> TEXT UNDER STUDY:

+===+

The National Institute for Health and Care Excellence has published guidance to help local authorities commission “effective” health visiting services from next year.
Under the government’s public health reforms, responsibility for funding health visiting services will pass from the NHS to local authorities in October 2015.
NICE has this week published a new Health Visiting briefing document designed to support councils after the transfer.
“Putting the recommendations in this briefing into practice will help local authorities to support members of the health visiting team”
It summarises some of the institute’s existing recommendations relevant to health visiting from a number of its guidance topics, and highlights the positive impact of investing in early years care.
This will assist local authorities in “commissioning high quality health visiting services, which make best use of resources and provide good value for money”, said NICE. For example, it notes that supporting more women to breastfeed could save an estimated £17m in treatment costs each year.

+===+

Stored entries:
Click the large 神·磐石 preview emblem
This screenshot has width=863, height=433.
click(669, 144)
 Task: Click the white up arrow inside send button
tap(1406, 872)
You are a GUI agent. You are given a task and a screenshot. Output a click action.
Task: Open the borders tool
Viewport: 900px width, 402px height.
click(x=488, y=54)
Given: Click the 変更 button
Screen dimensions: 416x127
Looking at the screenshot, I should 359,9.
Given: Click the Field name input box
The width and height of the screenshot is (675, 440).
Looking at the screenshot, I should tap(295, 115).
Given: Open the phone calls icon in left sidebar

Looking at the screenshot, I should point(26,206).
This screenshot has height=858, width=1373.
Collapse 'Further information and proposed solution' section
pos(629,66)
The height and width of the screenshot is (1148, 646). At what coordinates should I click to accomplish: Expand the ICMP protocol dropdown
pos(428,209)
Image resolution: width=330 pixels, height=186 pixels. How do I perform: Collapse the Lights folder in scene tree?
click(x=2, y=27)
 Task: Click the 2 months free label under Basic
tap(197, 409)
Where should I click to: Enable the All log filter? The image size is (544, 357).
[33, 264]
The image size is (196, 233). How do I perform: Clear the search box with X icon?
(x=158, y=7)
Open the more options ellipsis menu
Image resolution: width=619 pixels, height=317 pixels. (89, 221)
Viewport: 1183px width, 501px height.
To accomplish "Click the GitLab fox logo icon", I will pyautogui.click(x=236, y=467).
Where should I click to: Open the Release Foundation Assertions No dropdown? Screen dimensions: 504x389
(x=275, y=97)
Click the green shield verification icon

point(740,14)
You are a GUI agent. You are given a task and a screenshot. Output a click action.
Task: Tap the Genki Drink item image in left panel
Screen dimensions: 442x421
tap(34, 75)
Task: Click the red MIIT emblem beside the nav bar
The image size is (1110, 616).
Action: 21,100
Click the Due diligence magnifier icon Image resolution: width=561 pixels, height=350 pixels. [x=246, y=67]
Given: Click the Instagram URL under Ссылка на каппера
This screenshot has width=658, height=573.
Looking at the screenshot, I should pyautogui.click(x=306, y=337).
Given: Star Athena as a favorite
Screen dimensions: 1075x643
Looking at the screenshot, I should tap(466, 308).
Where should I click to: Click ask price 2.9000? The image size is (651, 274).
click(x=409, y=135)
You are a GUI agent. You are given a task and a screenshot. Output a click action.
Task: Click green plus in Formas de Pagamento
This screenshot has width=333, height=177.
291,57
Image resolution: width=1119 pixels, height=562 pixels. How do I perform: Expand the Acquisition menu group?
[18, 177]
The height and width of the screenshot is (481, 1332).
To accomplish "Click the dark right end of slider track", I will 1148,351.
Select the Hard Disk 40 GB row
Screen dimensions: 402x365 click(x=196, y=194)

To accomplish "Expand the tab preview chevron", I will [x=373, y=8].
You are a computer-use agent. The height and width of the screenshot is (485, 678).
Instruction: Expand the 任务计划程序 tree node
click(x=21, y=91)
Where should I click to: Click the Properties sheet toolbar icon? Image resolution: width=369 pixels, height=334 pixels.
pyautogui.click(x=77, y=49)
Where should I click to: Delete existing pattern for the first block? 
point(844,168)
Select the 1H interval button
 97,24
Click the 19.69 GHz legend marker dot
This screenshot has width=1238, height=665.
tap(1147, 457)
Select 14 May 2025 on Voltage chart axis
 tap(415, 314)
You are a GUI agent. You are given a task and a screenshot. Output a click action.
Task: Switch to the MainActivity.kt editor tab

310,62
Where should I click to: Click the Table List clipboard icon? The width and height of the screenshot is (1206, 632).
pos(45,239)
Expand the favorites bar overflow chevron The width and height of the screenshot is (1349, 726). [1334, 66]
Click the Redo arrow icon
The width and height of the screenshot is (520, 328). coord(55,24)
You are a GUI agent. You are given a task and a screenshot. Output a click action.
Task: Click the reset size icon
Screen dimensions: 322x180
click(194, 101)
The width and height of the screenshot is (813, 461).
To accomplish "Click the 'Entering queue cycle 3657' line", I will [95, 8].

+===+

> PROBLEM TO SOLVE:
In the text on health visiting guidance, reproduce the passage from "Under the government’s" through "early years care.", swapping every "local authorities" for "councils".

> FINAL ANSWER:
Under the government’s public health reforms, responsibility for funding health visiting services will pass from the NHS to councils in October 2015.
NICE has this week published a new Health Visiting briefing document designed to support councils after the transfer.
“Putting the recommendations in this briefing into practice will help councils to support members of the health visiting team”
It summarises some of the institute’s existing recommendations relevant to health visiting from a number of its guidance topics, and highlights the positive impact of investing in early years care.